Aside from a graded credential, the New Orleans Handicap offers Mr. Trieste a rare break in weights. He has been assigned 117 pounds for the New Orleans Handicap, the richest race of the meet, compared with the 126 he would have had to tote had he been entered for Saturday's $50,000 Winsham Lad Handicap at Sunland Park. In his most recent start, Mr. Trieste carried 125 pounds when he won the $106,000 Zia Park Distance Championship at 1 1/8 miles Dec. 4.

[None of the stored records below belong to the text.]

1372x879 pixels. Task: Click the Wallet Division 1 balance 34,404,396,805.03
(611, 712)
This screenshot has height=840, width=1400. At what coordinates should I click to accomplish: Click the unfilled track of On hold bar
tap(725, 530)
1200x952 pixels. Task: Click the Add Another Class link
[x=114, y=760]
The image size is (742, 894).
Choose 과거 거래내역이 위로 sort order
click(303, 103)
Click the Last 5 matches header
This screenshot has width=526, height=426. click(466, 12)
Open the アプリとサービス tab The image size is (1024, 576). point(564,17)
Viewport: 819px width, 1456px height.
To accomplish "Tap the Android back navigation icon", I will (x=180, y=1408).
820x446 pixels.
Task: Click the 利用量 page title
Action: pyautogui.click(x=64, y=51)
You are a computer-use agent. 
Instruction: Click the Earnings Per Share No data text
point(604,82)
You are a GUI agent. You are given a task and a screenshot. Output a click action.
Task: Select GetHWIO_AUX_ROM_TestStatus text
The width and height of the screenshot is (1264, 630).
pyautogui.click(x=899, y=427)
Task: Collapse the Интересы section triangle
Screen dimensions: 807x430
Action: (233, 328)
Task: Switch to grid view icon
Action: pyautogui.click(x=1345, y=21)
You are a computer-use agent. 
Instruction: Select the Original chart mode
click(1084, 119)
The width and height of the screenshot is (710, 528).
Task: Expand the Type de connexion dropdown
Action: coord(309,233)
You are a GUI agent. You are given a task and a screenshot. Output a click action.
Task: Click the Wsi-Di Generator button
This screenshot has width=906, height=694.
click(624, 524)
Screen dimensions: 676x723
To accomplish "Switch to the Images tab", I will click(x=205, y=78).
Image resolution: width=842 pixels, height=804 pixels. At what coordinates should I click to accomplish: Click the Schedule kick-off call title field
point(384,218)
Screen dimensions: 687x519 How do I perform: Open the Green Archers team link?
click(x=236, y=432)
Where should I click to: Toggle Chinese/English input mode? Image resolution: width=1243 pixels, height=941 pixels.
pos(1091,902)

Lueck and Cross followed Mr. Trieste long before ever claiming him. Purchased for $160,000 as a yearling, the horse began his career at Churchill Downs in May 2003 with a second-place finish in a maiden special weight race. A month later, he won his maiden at the track in a field that included eventual Grade 2 winner Bwana Charlie.

"He had beaten a real good field when he was a 2-year-old and then they [laid] him off for a while," said Lueck. "I don't know why, but I'm sure he hurt himself."

Mr. Trieste did not return to the races until March 2004, and was second in an entry-level allowance at Turfway Park. One start later, he was third in another allowance, this time behind future Grade 2 winner Sir Shackleton at Keeneland. A few races later, Mr. Trieste turned up for a tag at Ellis Park, and was claimed in August 2004.

He ran second in the $30,000 Ruidoso Thoroughbred Derby a month later, then won the $34,000 Albuquerque Derby, also in September 2004. Following the race, he was laid off because of a physical setback, and upon his return reeled off seven more wins, including the $65,000 Kachina Mile and the $81,000 Veterans at 1 1/16 miles, races in which he set track records at the new Zia Park in Hobbs, N.M.

Mr. Trieste has won 10 of 18 starts and $331,292.

"He's developing into a pretty impressive colt to me," said jockey Ken Tohill, who has been aboard Mr. Trieste for all of his wins in New Mexico. "On the good horses, there's just no bottom in them. They don't get tired. He's a really strong animal.

"I think he's ready," added Tohill. "I think he has matured. Gary Cross and I were talking the other day about how the good horses seem to develop in their 5-year-old year, and I think he's just right on schedule to put in a pretty impressive performance."

Lueck plans to give him that shot. "We're stepping up there in rarified air and we will just have to find out if we're good enough to win," he said. "You never know until you get your foot over the fence and go find out."